--- Exercise brief ---
Convert the entries from the line with "Click the 提取 (Extract) icon" to the line with "pos(710,10)", both included, into a JSON list of strings. Use one string per line and skip blank lines.

--- Data for the task ---
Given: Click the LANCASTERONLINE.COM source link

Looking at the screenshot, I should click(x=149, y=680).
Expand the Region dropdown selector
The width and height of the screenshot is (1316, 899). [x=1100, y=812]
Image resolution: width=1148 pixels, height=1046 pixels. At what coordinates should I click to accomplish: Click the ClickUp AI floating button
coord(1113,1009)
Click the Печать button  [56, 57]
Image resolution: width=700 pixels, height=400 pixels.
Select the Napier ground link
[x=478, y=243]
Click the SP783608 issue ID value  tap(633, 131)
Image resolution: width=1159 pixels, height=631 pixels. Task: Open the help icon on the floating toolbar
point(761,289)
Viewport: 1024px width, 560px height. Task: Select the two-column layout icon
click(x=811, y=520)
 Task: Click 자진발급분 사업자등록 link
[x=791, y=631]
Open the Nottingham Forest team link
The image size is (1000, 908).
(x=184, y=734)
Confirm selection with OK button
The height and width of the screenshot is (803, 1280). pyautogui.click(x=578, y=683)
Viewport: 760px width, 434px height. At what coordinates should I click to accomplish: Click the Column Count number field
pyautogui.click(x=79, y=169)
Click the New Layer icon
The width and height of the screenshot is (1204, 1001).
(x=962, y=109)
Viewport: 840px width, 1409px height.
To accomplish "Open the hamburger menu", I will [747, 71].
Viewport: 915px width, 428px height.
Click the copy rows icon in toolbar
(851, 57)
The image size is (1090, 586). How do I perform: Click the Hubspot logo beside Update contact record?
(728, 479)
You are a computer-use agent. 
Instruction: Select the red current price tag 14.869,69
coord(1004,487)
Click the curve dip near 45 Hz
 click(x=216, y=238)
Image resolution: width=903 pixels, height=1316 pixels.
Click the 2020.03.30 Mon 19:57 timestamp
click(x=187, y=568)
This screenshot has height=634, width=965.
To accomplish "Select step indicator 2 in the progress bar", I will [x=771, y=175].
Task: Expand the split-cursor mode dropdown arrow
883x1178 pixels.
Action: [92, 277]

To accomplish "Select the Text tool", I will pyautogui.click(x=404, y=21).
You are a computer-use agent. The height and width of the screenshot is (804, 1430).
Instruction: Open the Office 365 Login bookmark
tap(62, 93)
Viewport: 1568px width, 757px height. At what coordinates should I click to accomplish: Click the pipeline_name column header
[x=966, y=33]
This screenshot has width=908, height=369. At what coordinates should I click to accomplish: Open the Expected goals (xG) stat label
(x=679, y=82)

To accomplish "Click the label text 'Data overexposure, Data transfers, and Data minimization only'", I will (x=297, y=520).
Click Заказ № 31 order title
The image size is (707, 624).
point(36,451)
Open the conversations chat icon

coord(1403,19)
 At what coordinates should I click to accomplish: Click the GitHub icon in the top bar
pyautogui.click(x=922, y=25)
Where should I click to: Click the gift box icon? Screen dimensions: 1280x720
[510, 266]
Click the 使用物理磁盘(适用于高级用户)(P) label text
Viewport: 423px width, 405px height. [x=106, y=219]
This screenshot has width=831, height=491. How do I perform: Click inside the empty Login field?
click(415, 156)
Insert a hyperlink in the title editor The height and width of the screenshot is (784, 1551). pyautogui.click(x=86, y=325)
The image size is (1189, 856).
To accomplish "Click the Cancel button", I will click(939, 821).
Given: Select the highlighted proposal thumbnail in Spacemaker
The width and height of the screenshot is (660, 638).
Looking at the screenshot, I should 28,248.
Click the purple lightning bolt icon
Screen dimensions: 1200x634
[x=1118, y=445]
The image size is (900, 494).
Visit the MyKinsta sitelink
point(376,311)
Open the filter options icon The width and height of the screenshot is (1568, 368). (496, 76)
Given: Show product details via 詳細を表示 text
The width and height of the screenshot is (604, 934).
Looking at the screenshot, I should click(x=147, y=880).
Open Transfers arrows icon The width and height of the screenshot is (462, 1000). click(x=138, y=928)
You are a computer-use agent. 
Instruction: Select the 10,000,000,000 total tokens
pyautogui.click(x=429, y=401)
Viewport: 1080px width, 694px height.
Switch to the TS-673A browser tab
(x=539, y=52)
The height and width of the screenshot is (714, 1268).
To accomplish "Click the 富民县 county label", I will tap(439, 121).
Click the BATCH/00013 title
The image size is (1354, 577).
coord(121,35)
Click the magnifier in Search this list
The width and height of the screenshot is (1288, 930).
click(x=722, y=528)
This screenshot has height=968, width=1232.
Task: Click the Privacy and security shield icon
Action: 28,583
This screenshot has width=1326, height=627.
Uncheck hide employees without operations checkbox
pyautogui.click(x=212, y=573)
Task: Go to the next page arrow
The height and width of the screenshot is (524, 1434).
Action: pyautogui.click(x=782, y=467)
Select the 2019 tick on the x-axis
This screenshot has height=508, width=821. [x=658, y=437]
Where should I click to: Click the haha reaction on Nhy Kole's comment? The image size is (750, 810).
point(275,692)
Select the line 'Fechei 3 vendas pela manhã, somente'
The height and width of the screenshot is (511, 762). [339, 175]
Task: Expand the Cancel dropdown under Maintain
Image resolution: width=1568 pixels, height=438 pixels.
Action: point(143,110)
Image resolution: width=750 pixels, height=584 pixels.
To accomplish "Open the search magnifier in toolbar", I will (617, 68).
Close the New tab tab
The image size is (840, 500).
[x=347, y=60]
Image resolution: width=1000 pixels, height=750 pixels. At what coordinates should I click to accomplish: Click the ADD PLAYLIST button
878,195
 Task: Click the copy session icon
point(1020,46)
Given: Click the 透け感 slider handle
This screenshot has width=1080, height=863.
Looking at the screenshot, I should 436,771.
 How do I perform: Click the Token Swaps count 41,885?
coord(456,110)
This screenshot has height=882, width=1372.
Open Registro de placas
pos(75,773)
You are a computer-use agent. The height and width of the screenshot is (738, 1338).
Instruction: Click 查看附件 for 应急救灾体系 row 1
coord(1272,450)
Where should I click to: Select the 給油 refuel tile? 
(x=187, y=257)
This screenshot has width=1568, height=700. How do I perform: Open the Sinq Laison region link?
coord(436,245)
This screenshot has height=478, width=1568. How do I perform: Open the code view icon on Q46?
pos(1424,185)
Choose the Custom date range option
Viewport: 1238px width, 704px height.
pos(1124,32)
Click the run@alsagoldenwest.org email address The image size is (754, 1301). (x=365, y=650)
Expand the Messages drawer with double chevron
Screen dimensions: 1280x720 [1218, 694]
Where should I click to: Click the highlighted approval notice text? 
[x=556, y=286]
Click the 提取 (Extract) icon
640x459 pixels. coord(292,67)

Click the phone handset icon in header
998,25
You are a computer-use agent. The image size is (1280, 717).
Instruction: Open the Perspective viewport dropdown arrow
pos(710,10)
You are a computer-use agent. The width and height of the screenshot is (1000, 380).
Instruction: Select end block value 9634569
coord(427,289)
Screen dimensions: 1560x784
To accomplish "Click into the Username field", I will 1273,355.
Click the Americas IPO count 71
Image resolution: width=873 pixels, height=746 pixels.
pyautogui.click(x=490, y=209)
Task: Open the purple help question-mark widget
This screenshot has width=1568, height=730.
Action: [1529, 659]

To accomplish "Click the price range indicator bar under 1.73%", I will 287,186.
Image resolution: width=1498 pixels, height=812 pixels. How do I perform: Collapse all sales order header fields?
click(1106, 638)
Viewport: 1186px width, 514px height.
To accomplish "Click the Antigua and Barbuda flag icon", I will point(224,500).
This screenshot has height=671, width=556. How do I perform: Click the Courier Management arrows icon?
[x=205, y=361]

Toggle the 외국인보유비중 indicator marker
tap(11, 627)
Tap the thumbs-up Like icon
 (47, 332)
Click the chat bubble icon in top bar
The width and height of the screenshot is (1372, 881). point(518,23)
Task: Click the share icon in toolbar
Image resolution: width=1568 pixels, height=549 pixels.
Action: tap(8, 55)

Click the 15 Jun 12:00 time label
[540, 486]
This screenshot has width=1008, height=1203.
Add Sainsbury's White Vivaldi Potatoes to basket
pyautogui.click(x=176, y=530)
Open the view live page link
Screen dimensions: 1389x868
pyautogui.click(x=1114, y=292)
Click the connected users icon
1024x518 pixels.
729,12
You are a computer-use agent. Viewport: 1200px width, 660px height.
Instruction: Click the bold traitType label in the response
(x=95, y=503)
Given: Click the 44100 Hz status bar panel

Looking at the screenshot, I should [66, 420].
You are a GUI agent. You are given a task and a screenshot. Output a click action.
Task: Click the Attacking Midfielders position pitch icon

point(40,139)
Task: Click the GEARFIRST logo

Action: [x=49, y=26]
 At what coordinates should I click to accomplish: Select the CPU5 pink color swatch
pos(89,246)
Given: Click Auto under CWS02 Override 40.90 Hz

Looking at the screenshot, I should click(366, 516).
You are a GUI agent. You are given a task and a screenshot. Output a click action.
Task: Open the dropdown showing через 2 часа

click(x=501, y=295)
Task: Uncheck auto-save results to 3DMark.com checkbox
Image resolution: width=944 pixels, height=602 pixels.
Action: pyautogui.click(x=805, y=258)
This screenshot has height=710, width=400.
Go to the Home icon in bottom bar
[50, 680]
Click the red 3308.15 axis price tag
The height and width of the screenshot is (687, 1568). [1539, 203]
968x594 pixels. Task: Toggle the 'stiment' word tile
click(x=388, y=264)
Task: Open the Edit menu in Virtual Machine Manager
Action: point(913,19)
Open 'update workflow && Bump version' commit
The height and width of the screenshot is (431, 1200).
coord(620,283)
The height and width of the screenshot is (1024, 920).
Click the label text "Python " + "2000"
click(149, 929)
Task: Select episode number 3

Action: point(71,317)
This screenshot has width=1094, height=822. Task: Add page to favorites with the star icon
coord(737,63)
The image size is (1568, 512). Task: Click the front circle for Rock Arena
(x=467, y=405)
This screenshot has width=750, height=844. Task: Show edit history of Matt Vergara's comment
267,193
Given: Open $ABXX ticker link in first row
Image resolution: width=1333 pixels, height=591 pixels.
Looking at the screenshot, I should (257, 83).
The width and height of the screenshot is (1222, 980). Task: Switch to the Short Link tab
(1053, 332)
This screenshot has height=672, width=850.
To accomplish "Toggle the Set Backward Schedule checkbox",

--- Worked answer ---
[
  "Click the 提取 (Extract) icon",
  "640x459 pixels. coord(292,67)",
  "Click the phone handset icon in header",
  "998,25",
  "You are a computer-use agent. The image size is (1280, 717).",
  "Instruction: Open the Perspective viewport dropdown arrow",
  "pos(710,10)"
]